▶ **Your assignment**
Extract every record, keeping each one exactly as it is.

━━━ Available records

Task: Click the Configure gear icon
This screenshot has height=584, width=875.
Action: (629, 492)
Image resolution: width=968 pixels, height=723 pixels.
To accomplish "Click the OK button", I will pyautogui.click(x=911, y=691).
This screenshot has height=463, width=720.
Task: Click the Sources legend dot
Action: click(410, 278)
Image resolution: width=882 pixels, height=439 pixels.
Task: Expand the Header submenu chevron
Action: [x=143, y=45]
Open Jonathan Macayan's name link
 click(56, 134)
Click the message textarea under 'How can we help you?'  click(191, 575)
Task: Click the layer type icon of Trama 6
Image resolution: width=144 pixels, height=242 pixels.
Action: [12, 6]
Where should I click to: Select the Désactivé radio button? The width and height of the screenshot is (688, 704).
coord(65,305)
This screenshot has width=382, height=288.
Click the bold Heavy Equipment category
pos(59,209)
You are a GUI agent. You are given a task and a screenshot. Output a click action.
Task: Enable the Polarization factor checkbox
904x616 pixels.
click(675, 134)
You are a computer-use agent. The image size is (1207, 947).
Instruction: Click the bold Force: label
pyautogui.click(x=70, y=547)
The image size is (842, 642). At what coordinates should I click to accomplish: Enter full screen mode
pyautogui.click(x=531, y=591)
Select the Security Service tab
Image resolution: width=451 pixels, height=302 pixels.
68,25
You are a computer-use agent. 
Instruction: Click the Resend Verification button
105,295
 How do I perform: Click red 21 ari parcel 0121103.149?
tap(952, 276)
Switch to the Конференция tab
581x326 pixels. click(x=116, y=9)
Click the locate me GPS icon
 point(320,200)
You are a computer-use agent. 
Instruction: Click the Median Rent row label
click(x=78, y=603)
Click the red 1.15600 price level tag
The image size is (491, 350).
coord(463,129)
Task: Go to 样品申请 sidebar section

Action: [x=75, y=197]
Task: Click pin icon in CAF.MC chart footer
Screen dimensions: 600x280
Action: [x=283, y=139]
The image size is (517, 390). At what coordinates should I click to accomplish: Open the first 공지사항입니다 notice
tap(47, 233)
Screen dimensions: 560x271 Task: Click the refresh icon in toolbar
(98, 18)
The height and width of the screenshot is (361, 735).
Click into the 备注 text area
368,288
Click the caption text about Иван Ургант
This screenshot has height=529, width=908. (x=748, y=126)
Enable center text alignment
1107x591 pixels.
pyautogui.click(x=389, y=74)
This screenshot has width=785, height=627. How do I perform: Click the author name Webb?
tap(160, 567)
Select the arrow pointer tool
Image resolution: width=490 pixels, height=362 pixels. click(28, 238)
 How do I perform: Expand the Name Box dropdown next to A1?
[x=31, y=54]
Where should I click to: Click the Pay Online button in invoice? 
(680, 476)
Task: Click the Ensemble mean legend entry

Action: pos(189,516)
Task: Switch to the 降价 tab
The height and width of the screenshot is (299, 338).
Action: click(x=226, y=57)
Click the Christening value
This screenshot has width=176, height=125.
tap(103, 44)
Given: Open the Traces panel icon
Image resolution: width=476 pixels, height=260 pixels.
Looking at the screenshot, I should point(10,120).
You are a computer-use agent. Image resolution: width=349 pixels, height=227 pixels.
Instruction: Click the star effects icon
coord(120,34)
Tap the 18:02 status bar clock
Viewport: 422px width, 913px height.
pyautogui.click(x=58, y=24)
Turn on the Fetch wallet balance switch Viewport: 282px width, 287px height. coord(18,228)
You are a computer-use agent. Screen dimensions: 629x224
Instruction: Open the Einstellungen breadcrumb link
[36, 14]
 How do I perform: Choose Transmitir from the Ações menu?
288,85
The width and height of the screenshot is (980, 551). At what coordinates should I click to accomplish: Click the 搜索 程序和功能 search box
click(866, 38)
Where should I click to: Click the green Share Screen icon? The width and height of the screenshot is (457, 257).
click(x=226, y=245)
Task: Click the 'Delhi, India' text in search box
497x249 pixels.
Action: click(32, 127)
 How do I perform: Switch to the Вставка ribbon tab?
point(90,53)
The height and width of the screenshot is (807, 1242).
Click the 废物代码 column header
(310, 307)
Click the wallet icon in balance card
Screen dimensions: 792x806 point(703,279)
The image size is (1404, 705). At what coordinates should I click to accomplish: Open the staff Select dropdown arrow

━━━━━━

▶ **Answer section**
Task: Click the Configure gear icon
This screenshot has height=584, width=875.
Action: (629, 492)
Image resolution: width=968 pixels, height=723 pixels.
To accomplish "Click the OK button", I will pyautogui.click(x=911, y=691).
This screenshot has height=463, width=720.
Task: Click the Sources legend dot
Action: click(410, 278)
Image resolution: width=882 pixels, height=439 pixels.
Task: Expand the Header submenu chevron
Action: [x=143, y=45]
Open Jonathan Macayan's name link
 click(56, 134)
Click the message textarea under 'How can we help you?'  click(191, 575)
Task: Click the layer type icon of Trama 6
Image resolution: width=144 pixels, height=242 pixels.
Action: [12, 6]
Where should I click to: Select the Désactivé radio button? The width and height of the screenshot is (688, 704).
coord(65,305)
This screenshot has width=382, height=288.
Click the bold Heavy Equipment category
pos(59,209)
You are a GUI agent. You are given a task and a screenshot. Output a click action.
Task: Enable the Polarization factor checkbox
904x616 pixels.
click(675, 134)
You are a computer-use agent. The image size is (1207, 947).
Instruction: Click the bold Force: label
pyautogui.click(x=70, y=547)
The image size is (842, 642). At what coordinates should I click to accomplish: Enter full screen mode
pyautogui.click(x=531, y=591)
Select the Security Service tab
Image resolution: width=451 pixels, height=302 pixels.
68,25
You are a computer-use agent. 
Instruction: Click the Resend Verification button
105,295
 How do I perform: Click red 21 ari parcel 0121103.149?
tap(952, 276)
Switch to the Конференция tab
581x326 pixels. click(x=116, y=9)
Click the locate me GPS icon
 point(320,200)
You are a computer-use agent. 
Instruction: Click the Median Rent row label
click(x=78, y=603)
Click the red 1.15600 price level tag
The image size is (491, 350).
coord(463,129)
Task: Go to 样品申请 sidebar section

Action: [x=75, y=197]
Task: Click pin icon in CAF.MC chart footer
Screen dimensions: 600x280
Action: [x=283, y=139]
The image size is (517, 390). At what coordinates should I click to accomplish: Open the first 공지사항입니다 notice
tap(47, 233)
Screen dimensions: 560x271 Task: Click the refresh icon in toolbar
(98, 18)
The height and width of the screenshot is (361, 735).
Click into the 备注 text area
368,288
Click the caption text about Иван Ургант
This screenshot has height=529, width=908. (x=748, y=126)
Enable center text alignment
1107x591 pixels.
pyautogui.click(x=389, y=74)
This screenshot has width=785, height=627. How do I perform: Click the author name Webb?
tap(160, 567)
Select the arrow pointer tool
Image resolution: width=490 pixels, height=362 pixels. click(28, 238)
 How do I perform: Expand the Name Box dropdown next to A1?
[x=31, y=54]
Where should I click to: Click the Pay Online button in invoice? 
(680, 476)
Task: Click the Ensemble mean legend entry

Action: pos(189,516)
Task: Switch to the 降价 tab
The height and width of the screenshot is (299, 338).
Action: click(x=226, y=57)
Click the Christening value
This screenshot has width=176, height=125.
tap(103, 44)
Given: Open the Traces panel icon
Image resolution: width=476 pixels, height=260 pixels.
Looking at the screenshot, I should point(10,120).
You are a computer-use agent. Image resolution: width=349 pixels, height=227 pixels.
Instruction: Click the star effects icon
coord(120,34)
Tap the 18:02 status bar clock
Viewport: 422px width, 913px height.
pyautogui.click(x=58, y=24)
Turn on the Fetch wallet balance switch Viewport: 282px width, 287px height. coord(18,228)
You are a computer-use agent. Screen dimensions: 629x224
Instruction: Open the Einstellungen breadcrumb link
[36, 14]
 How do I perform: Choose Transmitir from the Ações menu?
288,85
The width and height of the screenshot is (980, 551). At what coordinates should I click to accomplish: Click the 搜索 程序和功能 search box
click(866, 38)
Where should I click to: Click the green Share Screen icon? The width and height of the screenshot is (457, 257).
click(x=226, y=245)
Task: Click the 'Delhi, India' text in search box
497x249 pixels.
Action: click(32, 127)
 How do I perform: Switch to the Вставка ribbon tab?
point(90,53)
The height and width of the screenshot is (807, 1242).
Click the 废物代码 column header
(310, 307)
Click the wallet icon in balance card
Screen dimensions: 792x806 point(703,279)
The image size is (1404, 705). At what coordinates should I click to accomplish: Open the staff Select dropdown arrow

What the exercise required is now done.